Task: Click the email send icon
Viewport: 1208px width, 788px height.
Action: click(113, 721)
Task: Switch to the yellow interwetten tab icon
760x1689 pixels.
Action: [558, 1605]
----------------
Given task =
Reproduce the material above line for line, with nothing changed.

Written answer =
Task: Click the email send icon
Viewport: 1208px width, 788px height.
Action: click(113, 721)
Task: Switch to the yellow interwetten tab icon
760x1689 pixels.
Action: [558, 1605]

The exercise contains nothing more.